What will happen when nobody in this family remembers what this particular holiday is for? I think in a lot of brown families it’s the mom who is the one that calls and says, “It’s rakhi, you need to send your brother a red thread and a card” and you’re like,”Whatever, fine.” And eventually that call will not be made, and I’m curious about who will maintain all of this and who will maintain it after I’m gone too, which goes back to thing about, “Oh, I’m dying.”
Around brown people you’re interpreted as very fair and around white people you’re very brown. You’ve recognized how being light-skinned has benefited you. How has it made you more palatable?
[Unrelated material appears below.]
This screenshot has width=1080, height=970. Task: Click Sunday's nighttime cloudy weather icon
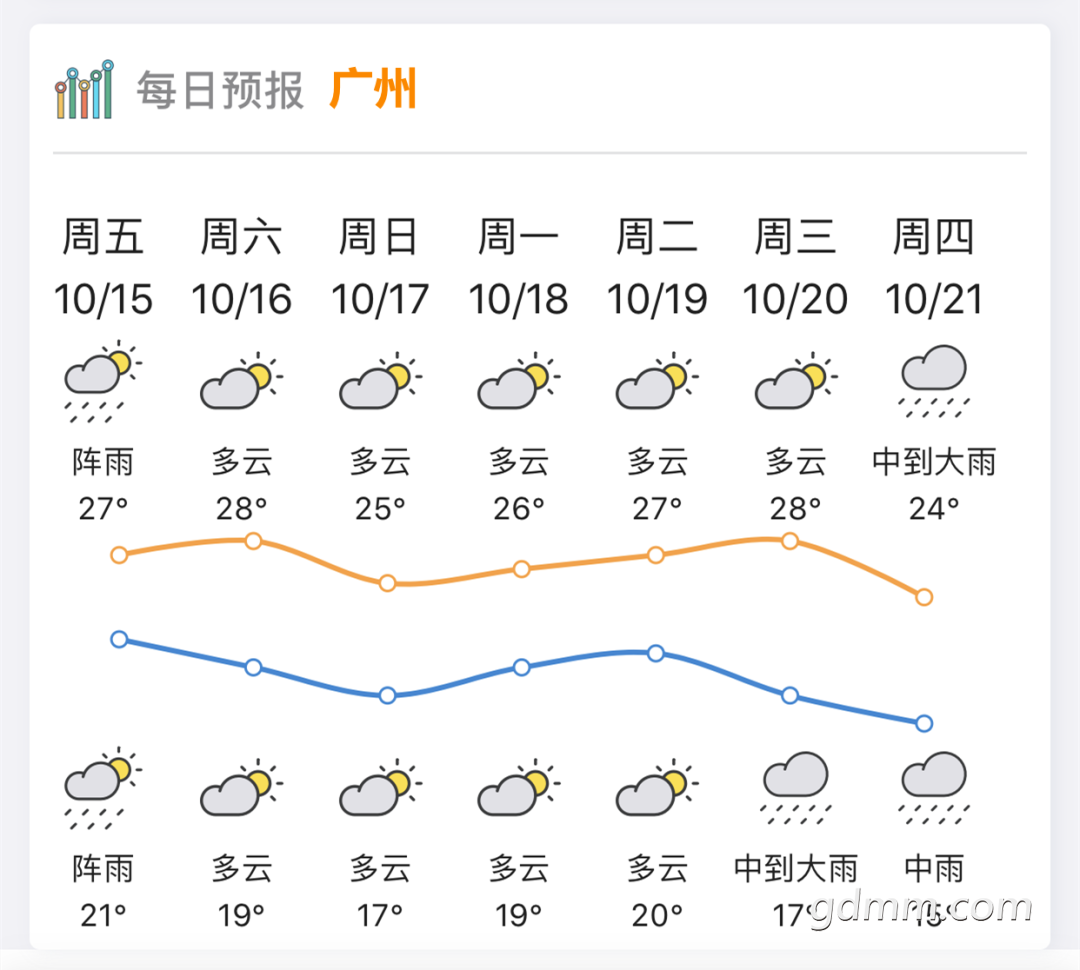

I’m palatable in certain contexts. I’m not palatable on TV — I’m actively not palatable on TV. Palatability depends on who the audience is, but most of what I say is hardly radical to anybody who is educated on race relationships, or who has any sort of understanding of what it’s like to live different or be different. And if you are in the majority, you think what I say is so radical that you think I need to be fired. There’s no in-between; I’ve never been able to strike a comfortable balance.
Do you ever feel pressure from being the young woman of colour media consults on issues of race?
Oh yeah, all the time. And I think sometimes there’s a lack of creativity when people do panels, or they want you to write stuff and they don’t know what to ask me to do, so they just say, “Hey, do you want to write about being a woman, or being a brown person?” And I say, yeah I guess. Certainly, I can write about those things, but I promise I have other interests.
It is isolating and it also puts me in the position of “Well, I can tell you what I think about it, but I certainly won’t and cannot speak for the billion-plus brown people, and I’m not going to speak for the many brown women who live in Canada and America.”
Do you think that expectation is there?
I think subconsciously, yes, if you get asked to be on a panel and it’s four white people and it’s you, you’re pretty clear on what that expectation is.
The story about you being drugged was chilling, and your commentary on surveillance culture was really interesting. Tell me about it.
Sometimes we think that attention paid to us translates into care, and it doesn’t. Attention is really nefarious. I didn’t think about that until I started to go out to bars with more [male friends], not because they were watching me, but because other men were watching me. There’s something really eerie about that, when they are trying to pull you away from your group because you are the vulnerable one.
Lindy West recently left Twitter because she was sick of trolls and sick of Twitter ignoring trolls. You talk about your own Twitter hiatus in the book, but you say it’ll get better. Why do you think it’ll improve?
It’ll get better but it’ll also get worse. I don’t have a lot of faith in any platform quite frankly. Twitter I have no faith in. They’ve been running for 10 years, and they keep acting like harassment is a problem that they a) just discovered and b) cannot seem to figure out how to solve.
When I was 15 or 16 I had a different [social media] network, and when I was 17 to 20 I had a different network. We’ve built different ones and their good for about 10 minutes, so eventually we will find a new one, and it’ll be good for 10 minutes because we haven’t figure out how to fix it. Part of it is the failing of man — people are shitty and people ruin things.